Innover en temps de pandémie

Ce projet, que peaufinent ses initiateurs depuis maintenant trois ans, survient à un moment bien particulier. Alors que le Québec procède à sa relance économique après avoir vu son produit intérieur brut chuter dans les derniers mois, la menace d’une deuxième vague du coronavirus plane déjà telle une épée de Damoclès au-dessus des entreprises de la province. Dans ce contexte, doit-on encourager de jeunes entrepreneurs à se lancer en affaires?

«Il y aura peut-être des difficultés à lancer des entreprises dans les prochains mois, mais il y aura peut-être place à l’innovation aussi», estime M. Grenier, qui souligne que certaines entreprises ont vu une «opportunité d’affaires» dans la crise sanitaire. Il suffit de penser, par exemple, aux entrepreneurs qui ont décidé de miser sur la confection de masques ou de désinfectant pour les mains dans les derniers mois.

«Il y a beaucoup d’innovations qui vont sortir de cette crise-là.
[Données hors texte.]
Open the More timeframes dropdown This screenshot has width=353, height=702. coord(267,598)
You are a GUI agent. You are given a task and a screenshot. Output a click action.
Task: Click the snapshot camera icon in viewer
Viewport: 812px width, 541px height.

C’est certain.» -Pascal Grenier, directeur général de l’Esplanade

Le consortium doit aussi adapter son offre de service aux mesures sanitaires en vigueur.

«C’est sûr que depuis la crise, nos activités se passent surtout en mode virtuel, mais je pense qu’on va devoir trouver un modèle hybride dans les prochains mois parce que la présence en groupe est quand même importante» souligne Mme Legris.